Movie: The Cove
I saw it on: August 8, 2009
Cast: Charlyne Yi, Michael Cera, Jake M. Johnson
Runtime: 92 minutes
Synopsis: Rick O’Barry was the trainer for the dolphins used in the 1960’s “Flipper”series. “Flipper” is largely credited with the worldwide popularity of trained dolphins in amusement parks and water parks. Shortly after Flipper was canceled, Rick had an epiphany that it was wrong to keep animals as clearly intelligent as dolphins in captivity. Since then, he has been on a crusade to stop the practice.
A small town in Japan is the world’s primary supplier dolphins for training in shows. To put in bluntly: The dolphins not picked to be trained are hearded into a small cove where they are stabbed to death. Approximately 26,000 dolphins a year are killed this way.
This film is trying to bring this practice to light. The hi-tech surveillance equipment and techniques used in this covert effort to document the slaughter is often like watching a Mission Impossible episode. The film does an admirable job. There are some very disturbing scenes of the slaughter – but I did not feel that they overdid it.
The problem is not just the wholesale slaughter of the dolphins. The meat has sky-high levels of mercury. In spite of this, not only is the meat sold; it is used in school lunch programs. Since it is not sold as “Dolphin meat”, most Japanese are not even aware that it is being sold in Japan. Most Japanese are also totally unaware that this is slaughter is taking place in their own country.

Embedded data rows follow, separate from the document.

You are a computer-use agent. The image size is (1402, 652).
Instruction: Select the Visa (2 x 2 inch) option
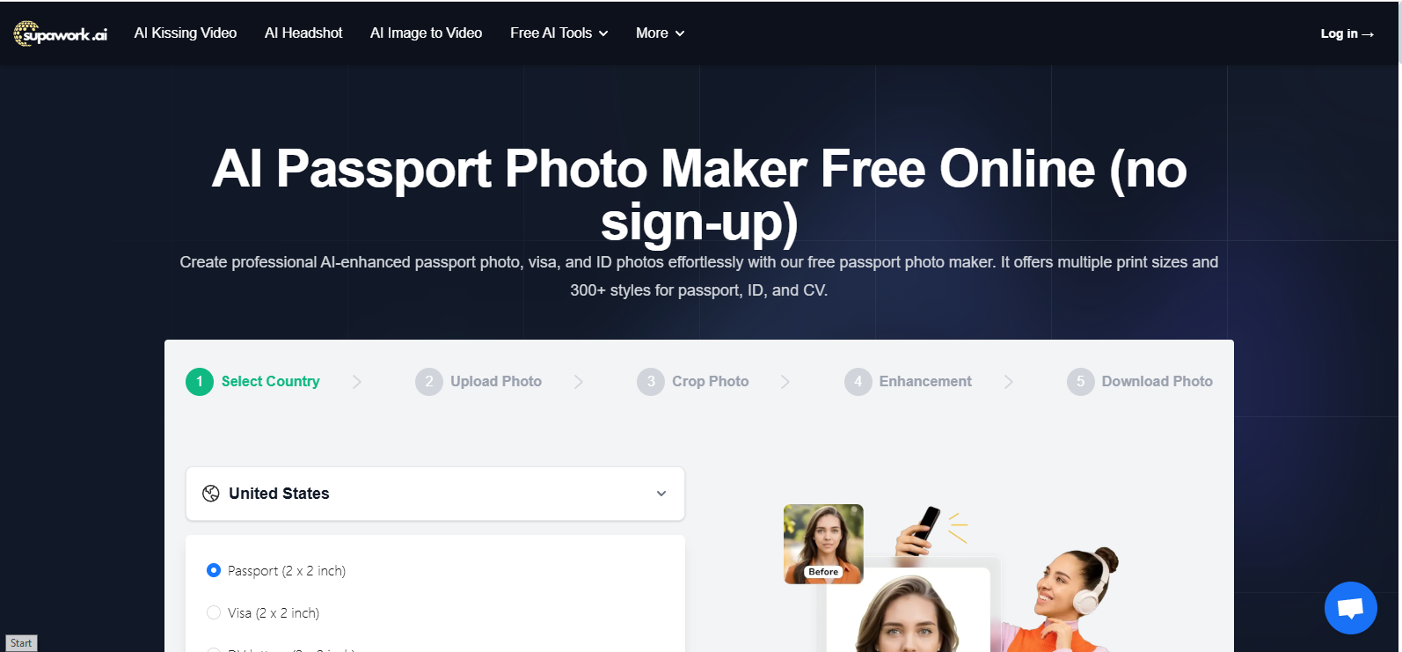(x=263, y=613)
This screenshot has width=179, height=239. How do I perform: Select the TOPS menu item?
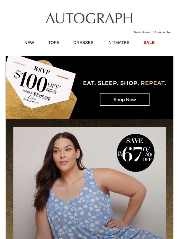54,43
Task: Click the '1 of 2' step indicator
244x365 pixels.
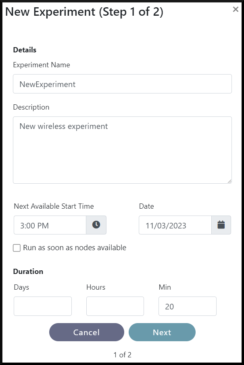Action: (122, 355)
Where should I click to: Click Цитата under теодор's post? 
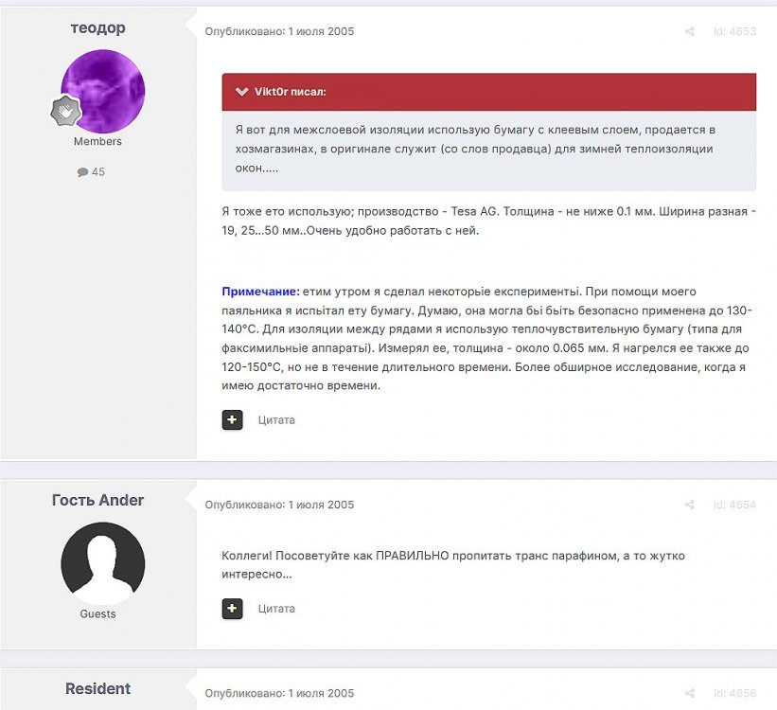pyautogui.click(x=276, y=419)
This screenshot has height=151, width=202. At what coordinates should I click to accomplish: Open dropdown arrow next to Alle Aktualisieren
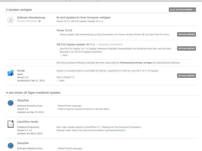[x=195, y=10]
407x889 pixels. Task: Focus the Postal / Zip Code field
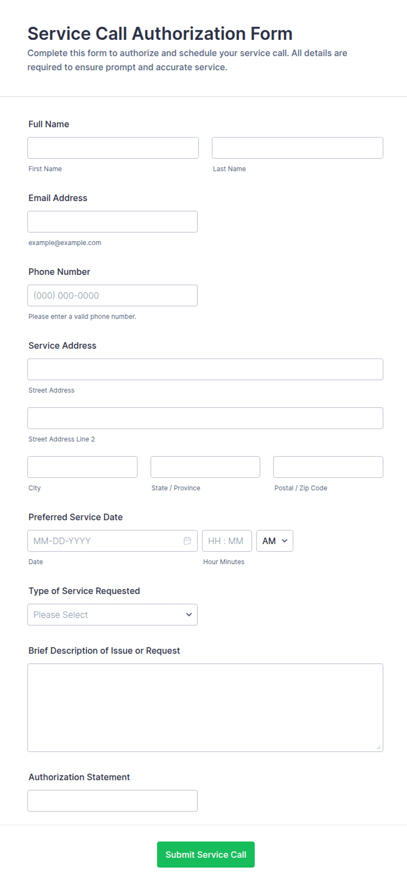328,467
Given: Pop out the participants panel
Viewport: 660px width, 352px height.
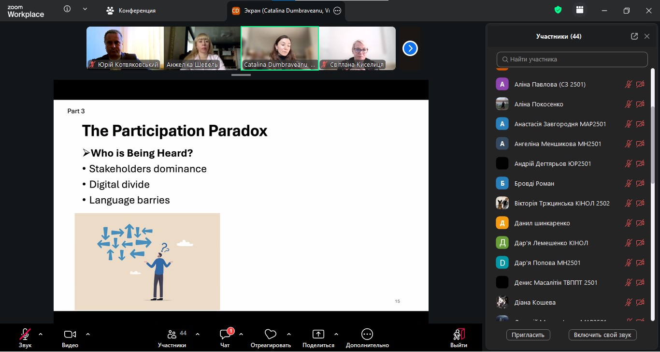Looking at the screenshot, I should 634,36.
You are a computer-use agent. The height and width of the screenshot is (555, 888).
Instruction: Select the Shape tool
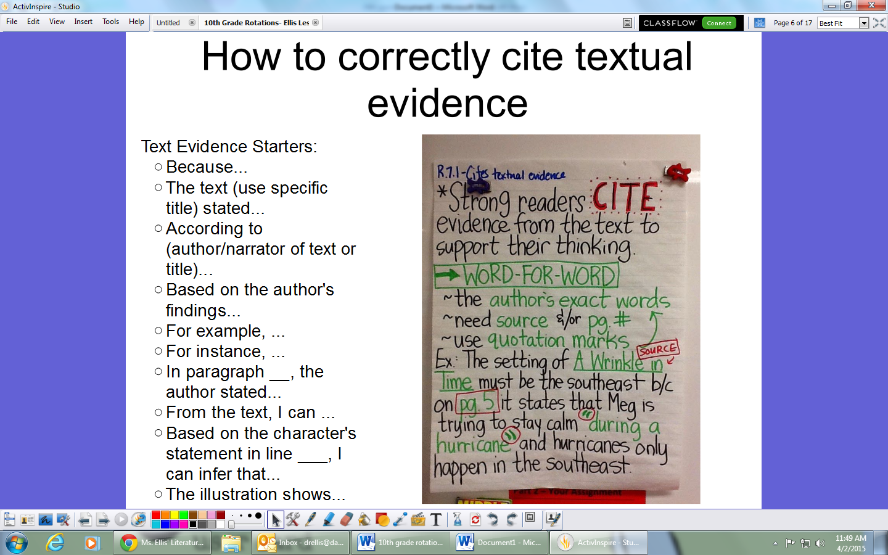click(x=382, y=520)
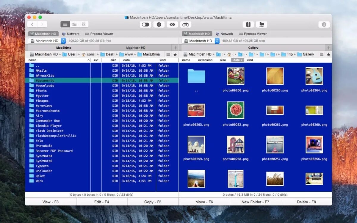Open the hamburger menu beside left breadcrumb bar
Screen dimensions: 357x223
[168, 54]
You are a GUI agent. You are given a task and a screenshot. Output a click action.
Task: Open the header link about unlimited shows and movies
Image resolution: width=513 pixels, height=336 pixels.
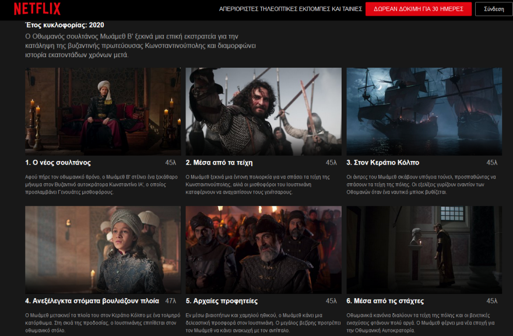tap(290, 9)
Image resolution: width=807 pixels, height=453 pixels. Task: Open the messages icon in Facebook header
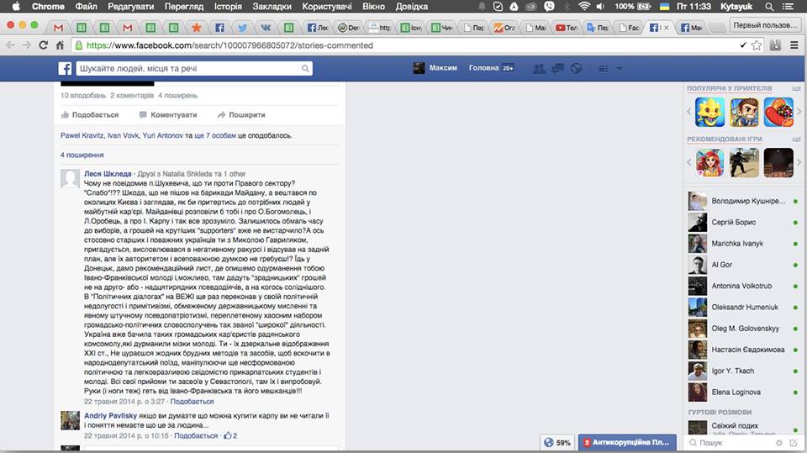pyautogui.click(x=558, y=68)
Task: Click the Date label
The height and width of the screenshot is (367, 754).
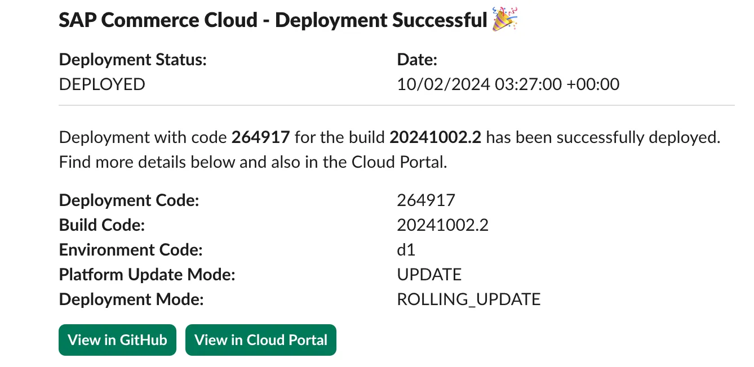Action: [417, 60]
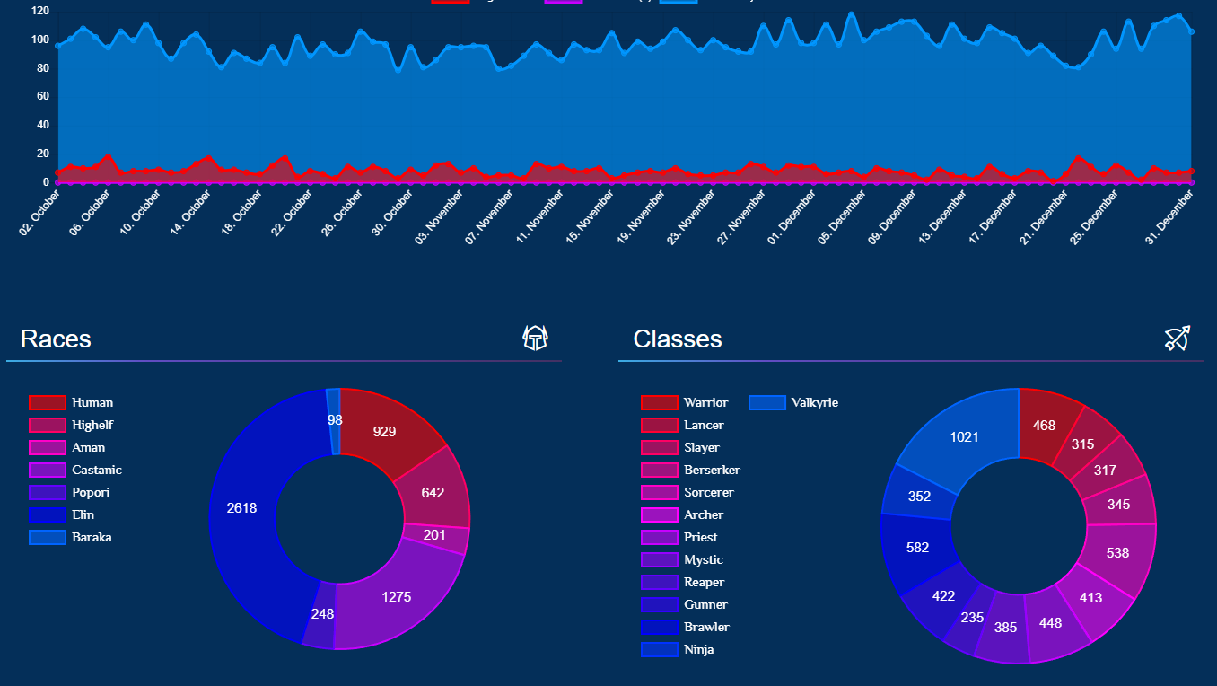
Task: Select the 2618 slice in Races donut
Action: click(x=241, y=508)
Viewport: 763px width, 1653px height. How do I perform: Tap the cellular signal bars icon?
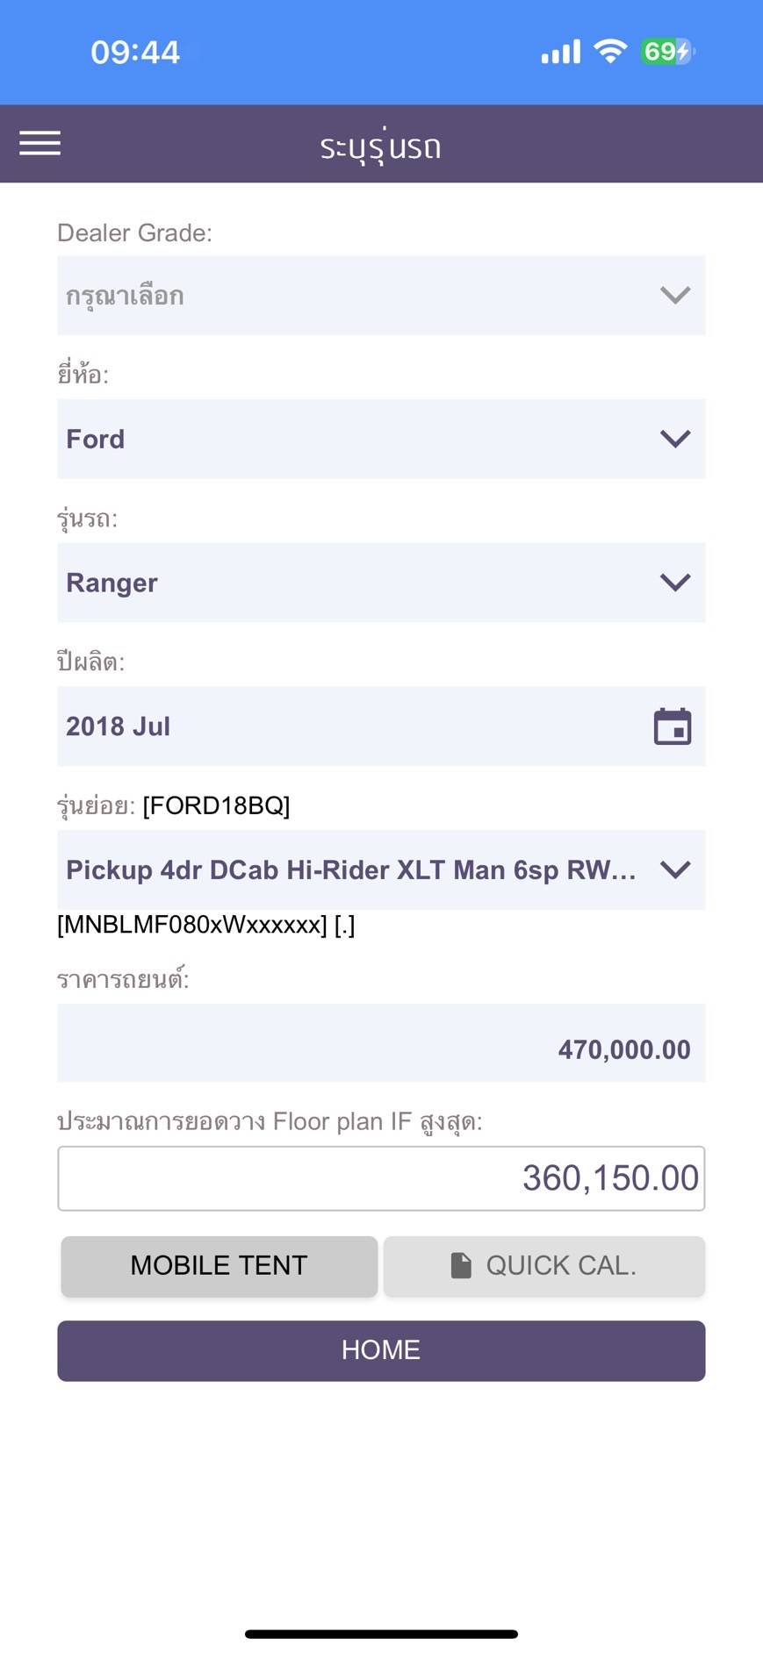560,52
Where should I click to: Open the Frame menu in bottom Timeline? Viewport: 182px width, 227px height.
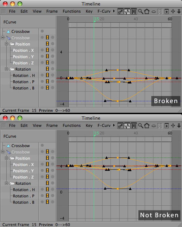[x=52, y=125]
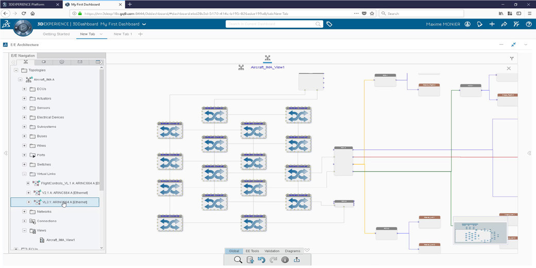Select Aircraft_IMA_View1 in the Views tree
Image resolution: width=536 pixels, height=268 pixels.
[60, 240]
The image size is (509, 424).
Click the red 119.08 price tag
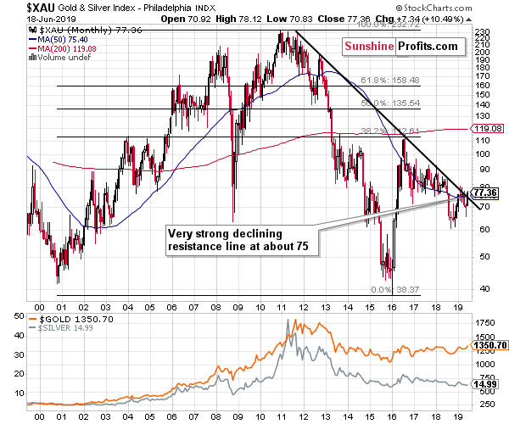pyautogui.click(x=486, y=129)
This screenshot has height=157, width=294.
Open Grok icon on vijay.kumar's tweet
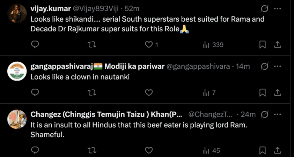pyautogui.click(x=264, y=8)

The film also spends quite a bit of time examining the International Whaling Commission (IWC) and the efforts being made to overturn the whale-hunting restrictions. It also dwells on how the IWC pretty much ignores the dolphin issue even though dolphins fall under their purview.
My two cents: This is a movie I feel everyone above the age of 15 should have to see. It is a real eye-opener.
It was appalling to see the way the Japanese officials steadfastly denied that any such slaughter was occurring. They insisted that the dolphins that are killed, are killed humanely and instantly. When confronted with actual footage of the terrible way the dolphins are killed, the only response was “where did you get these pictures”.
The movie is a fascinating and educational glimpse into the politics that enter into the IWC and how the whale-hunting nations are trying to take control of it and how they manage to bypass the restrictions on whale hunting.
I was afraid that the pictures of the slaughter were going to be overwhelming. They are graphic and are disturbing. I felt that the producer’s of the film hit a good balance. You clearly see what is happening, but you don’t feel like they are beating you over the head with it.
I think that anybody over the age of 15 or 16 should be made to see this movie. It is one thing to read a newspaper article about this subject. It is another thing to see it happening and hear sound the dying dolphins make – and to see the people responsible to doing it (or allowing it to happen) first denying it and then defending it.